Dr. Vikrant Sahasrabuddhe is well known for his pioneering work on cervical cancer among HIV positive women.  I caught up with him at the recent International AIDS Meeting in Washington DC.  In our interview, he discusses his groundbreaking research the he conducted with a $25,000 grant as a graduate student.  For his doctoral dissertation, he worked with Dr. Groesbeck Parham and found that among 150 HIV positive women studied in Zambia, more than 50% had cervical cancer or pre-cancerous cervical lesion – among the highest rates ever documented at the time.  This ground breaking work helped lead to the development of the Center for Infectious Disease Research in Zambia (CIDRZ), which is now the key focal point of Pink Ribbon Red Ribbon activities through the Ministry of Health in Zambia. Since the program was launched in Zambia in 2006 as PEPFARs flagship cervical cancer prevention program almost 85,000 women have been screened. Over 175 healthcare professionals from 10 African countries have been trained in Zambia and the program has been replicated in 8 of these.  I traveled with President and Mrs. Bush in July to witness the dedication of CIDRZ as the African Center of Excellence for Women's Cancer Control. On July 27, 2012, Dr.

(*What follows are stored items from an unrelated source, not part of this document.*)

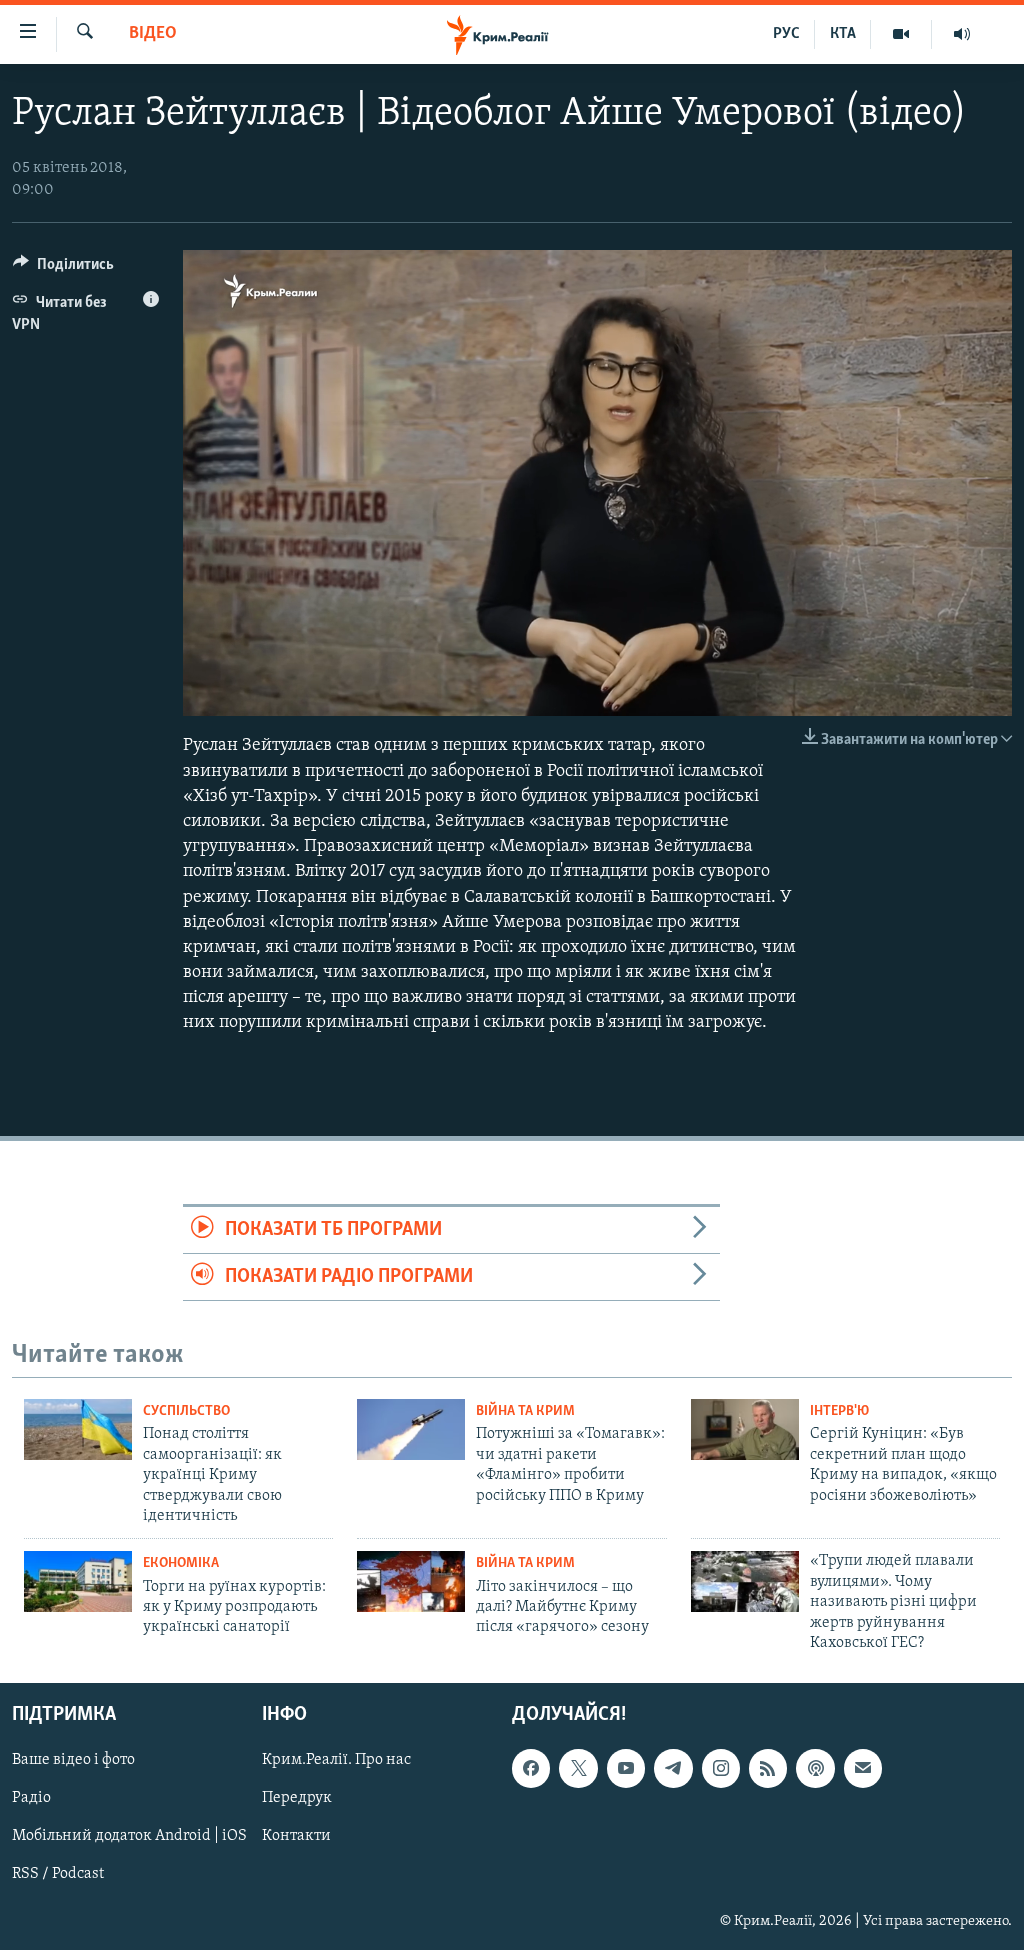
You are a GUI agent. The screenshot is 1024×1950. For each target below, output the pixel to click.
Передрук (297, 1799)
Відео (153, 34)
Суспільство (186, 1411)
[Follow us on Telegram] (673, 1769)
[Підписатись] (863, 1769)
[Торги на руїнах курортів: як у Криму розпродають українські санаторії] (78, 1581)
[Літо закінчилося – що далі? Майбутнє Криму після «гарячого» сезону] (411, 1581)
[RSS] (768, 1769)
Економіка (181, 1563)
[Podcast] (815, 1769)
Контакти (296, 1837)
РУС (786, 34)
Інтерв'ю (839, 1411)
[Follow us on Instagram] (721, 1769)
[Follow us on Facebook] (531, 1769)
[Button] (63, 269)
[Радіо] (962, 34)
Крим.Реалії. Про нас (336, 1761)
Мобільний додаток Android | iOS (129, 1837)
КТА (843, 34)
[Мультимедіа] (901, 34)
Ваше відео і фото (73, 1761)
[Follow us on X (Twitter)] (578, 1769)
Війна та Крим (525, 1411)
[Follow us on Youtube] (626, 1769)
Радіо (31, 1799)
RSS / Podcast (58, 1875)
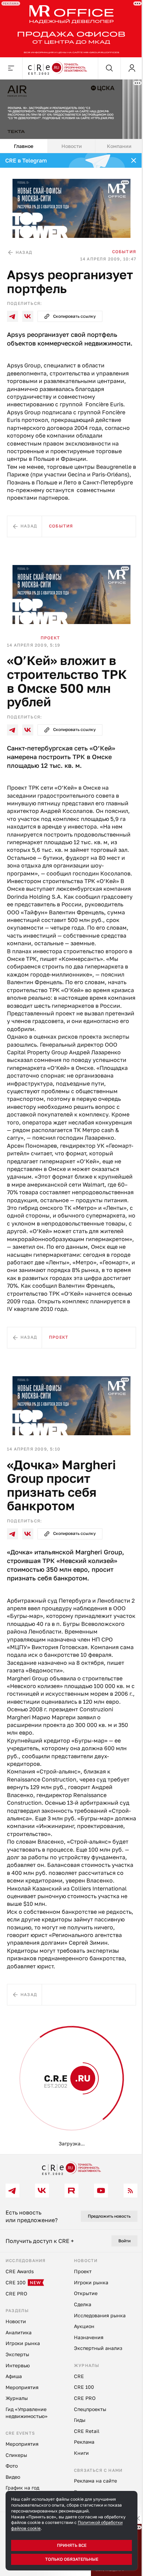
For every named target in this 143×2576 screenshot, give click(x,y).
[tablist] (69, 142)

Sahasrabuddhe received the Young Investigator Award at the International AIDS Conference in Washington, DC for his HIV-related cancer research.  This award is given to exemplary young scientists “who demonstrate innovation, originality, rationale and quality in the field of HIV/AIDS research.” Dr. Sahasrabuddhe is currently an Assistant Professor at Vanderbilt University and research fellow at the National Cancer Institute.